Chemotherapeutic agents have been shown to enhance the antitumor activity of biological response modifiers and cytokines in rodents and humans. The purpose of this study was 2-fold: (a) to determine whether doxorubicin (DOX) would enhance or interfere with the effect of muramyl dipeptide and lipopolysaccharide on canine monocyte activation as measured by an in vitro WEHI-164 cell cytotoxicity assay; and (b) to evaluate the in vivo effect of DOX alone and combined with liposome-encapsulated muramyl tripeptide-phosphatidylethanolamine (L-MTP-PE) on monocyte activation and serum tumor necrosis factor activity. The in vitro results showed that increasing concentrations of DOX for either 1 or 24 h incubation did not directly enhance or inhibit spontaneous or activated monocyte supernatant-mediated cytotoxicity. The in vivo study showed that monocyte supernatant-mediated cytotoxicity was increased on day 3 and significantly elevated on day 7 (P = 0.016) post-DOX (30 mg/m2, single injection) administration. When DOX was given in combination with L-MTP-PE (2 mg/m2, twice weekly for 3 weeks), monocyte-mediated cytotoxicity was enhanced on days 3 through 10 with a significant increase on day 10 (P < 0.001).

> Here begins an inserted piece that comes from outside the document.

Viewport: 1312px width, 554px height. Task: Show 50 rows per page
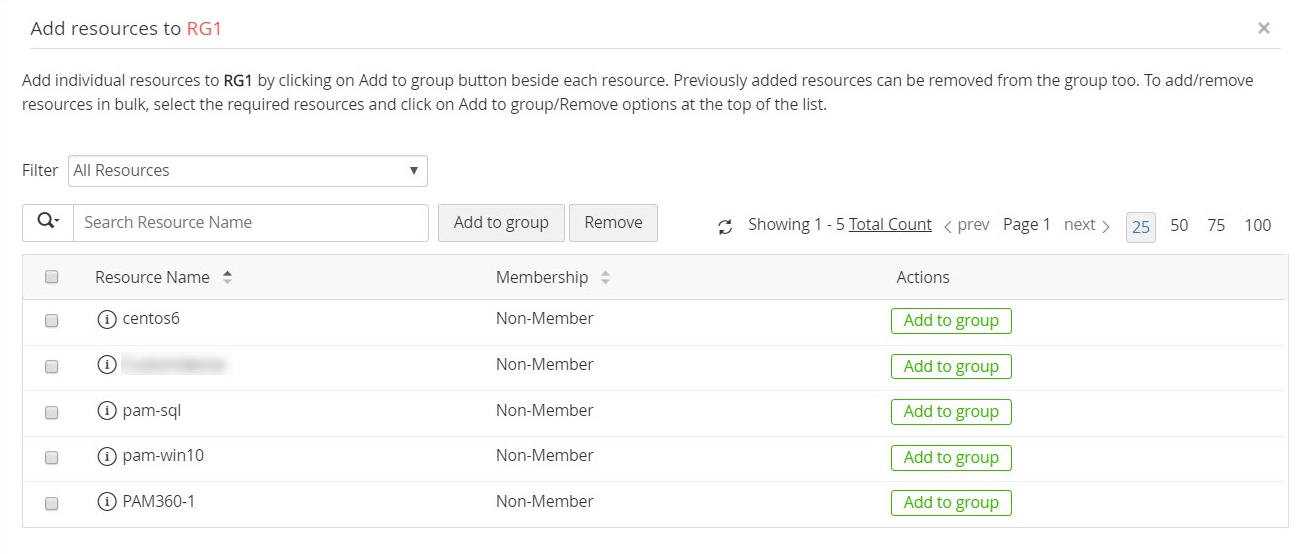(x=1179, y=226)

In vivo monocyte supernatant-mediated cytotoxicity was significantly elevated in dogs receiving L-MTP-PE alone at 2 h after day 0, 7, and 14 treatment, and this response was further enhanced by DOX. Serum tumor necrosis factor activity at 2 h post-L-MTP-PE was enhanced and sustained for a longer period of time in dogs that also received DOX. We conclude that DOX administered with L-MTP-PE will enhance canine monocyte activation induced by DOX or L-MTP-PE alone, and suggest that DOX may be combined with L-MTP-PE early in the treatment of cancer patients.